En menos de media hora Jeanne había empaquetado sus pertenencias y descendió con aire triste al patio. Allí se habían reunido unos cuantos hombres preparando alforjas de provisiones y armas. Esclarmonde y su socia Ealaine contaban los suministros. Jeanne las miró desafiante.

—¿Vamos a ir andando?

—Ay, Jeanne. —Esclarmonde la miró como si le hubiera dado una bofetada—. No te he enseñado nada, nada. —De sus ancianos ojos brotaban lágrimas. Eran los ojos de una tortuga, como caparazones arrugados—. Después de tantos años todavía me pides que cargue a un animal con mi peso.

Jeanne sintió una punzada de remordimiento. ¿Por qué tenía que decir esas cosas?

—Puedes andar igual que el resto de nosotros, con los pies que Dios te ha dado —replicó Ealaine tensa—. Eres lo suficientemente fuerte para llegar andando a cualquier sitio.

—Me he traído el huso. —Jeanne lo alzó, como queriendo disculparse, pero las mujeres estaban de nuevo concentradas en sus cestas.

—¡Jeanne! ¡Espera! —Era Baiona, que cruzaba el patio a toda prisa.

—¿Qué? —preguntó secamente Jeanne, incapaz de disculparse.

—No me mires así, Jeanne —le rogó—. Yo no quería que ocurriera esto. Ni siquiera quería la corona. Háblame.

—No puedo. No puedo hablar contigo.

—No te vayas así. —Baiona avanzó un paso—. No quiero tu vestido. —Se apartó de la cara los mechones de fino pelo rubio que el viento alborotaba—. Jeanne…

—Déjala —interrumpió Esclarmonde, dirigiéndose a Baiona—. Algún día entenderá lo que ha hecho. No tiene nada que ver contigo. Ahora vuelve al castillo. ¿Estamos listos? —preguntó, volviéndose hacia los dos hombres.

A pesar de su avanzada edad, Ealaine y Esclarmonde mantenían un buen paso, caminando una junto a otra mientras murmuraban sus oraciones. Jeanne iba detrás. Al cabo de una hora se acercó a ellas.

—¿Esclarmonde?

—Calla —replicó la mujer con firmeza—. Este es momento de que guardes silencio y reces.

Percibiendo el disgusto de la mujer, Jeanne lo intentó de nuevo.

—¿Cuánto falta para Montségur?

—Ya hablaremos cuando lleguemos a Lavelanet. Hasta entonces calla y escucha los consejos de tu corazón.

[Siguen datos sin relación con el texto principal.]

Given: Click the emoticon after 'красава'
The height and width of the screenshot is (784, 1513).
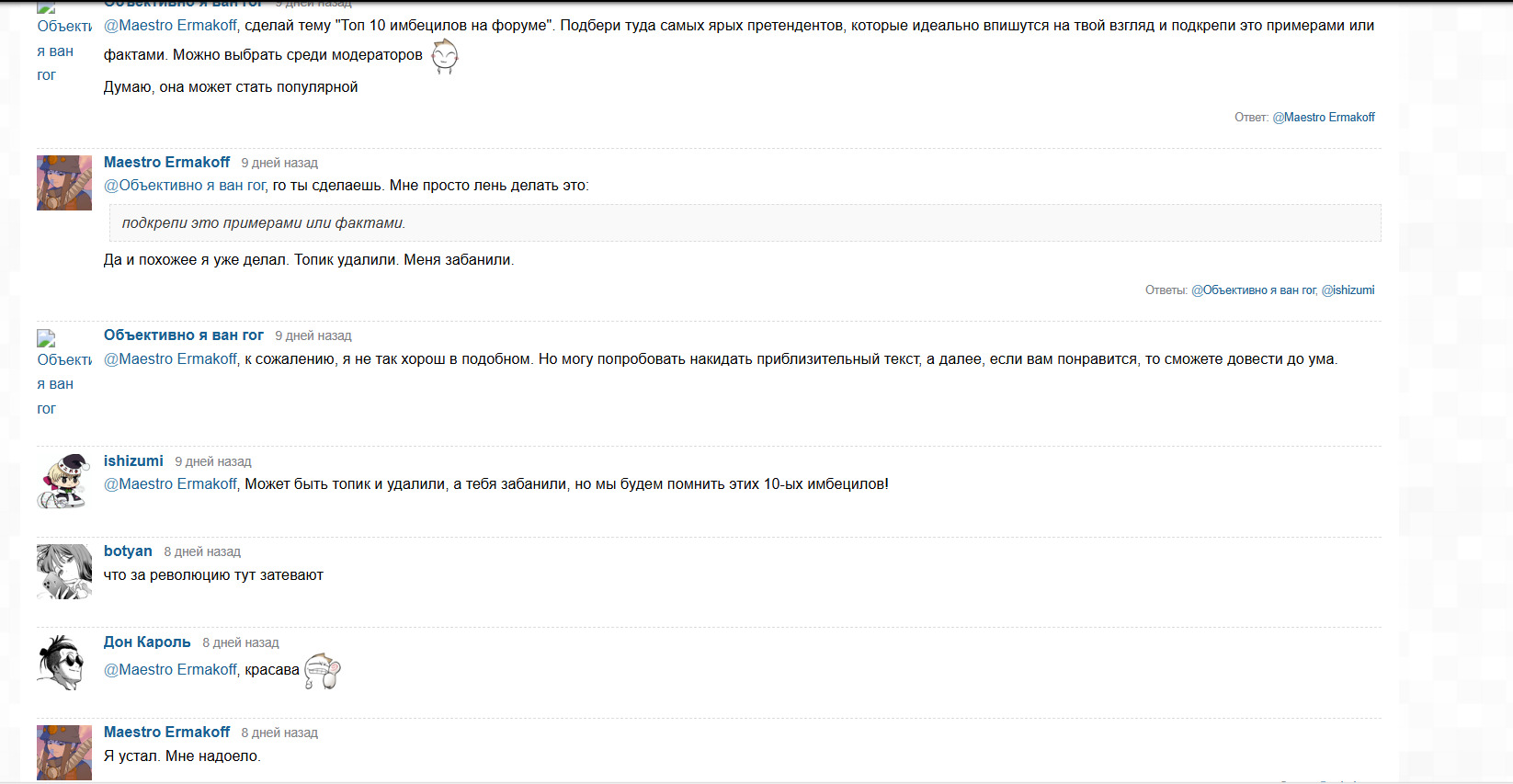Looking at the screenshot, I should pyautogui.click(x=323, y=671).

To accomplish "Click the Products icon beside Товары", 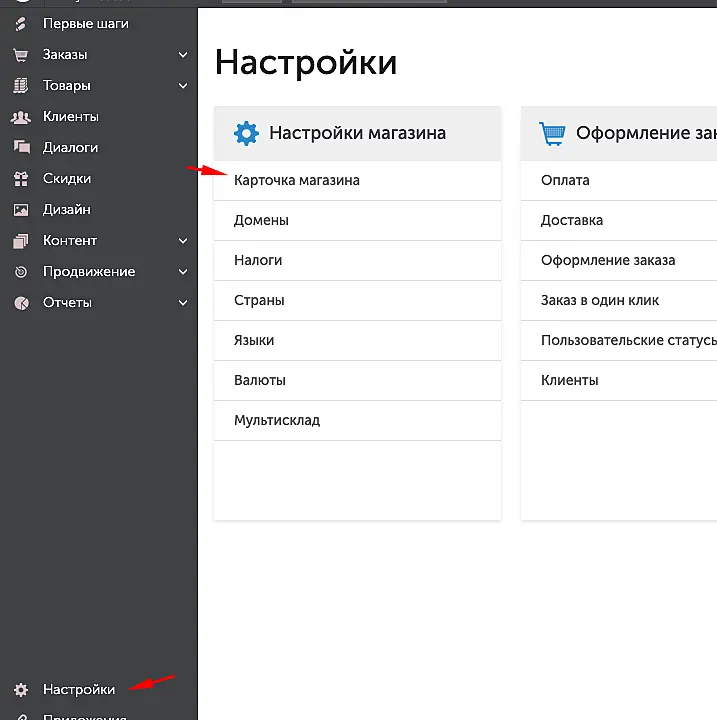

Jeanne se mantuvo un poco atrás, irritada. A Esclarmonde le encantaba citar el libro de Isaías: Guardad silencio y sabed que soy Dios. Pero la mujer solía cambiar el pasaje para reforzar su constante y aburrida afirmación de que a Dios se le encontraba en el silencio, en la quietud y en la oración. Las niñas habían oído una y mil veces (a Jeanne le daban ganas de gritar) que Dios se encuentra en el interior, en sus propias meditaciones, y que lo que el corazón les dijera, eso era la voz de Dios.

Pero a Jeanne su corazón le decía que la habían traicionado. Sentía lástima de sí misma. Se preguntó si la rabia, el dolor y la venganza formaban también parte del discurso de Dios.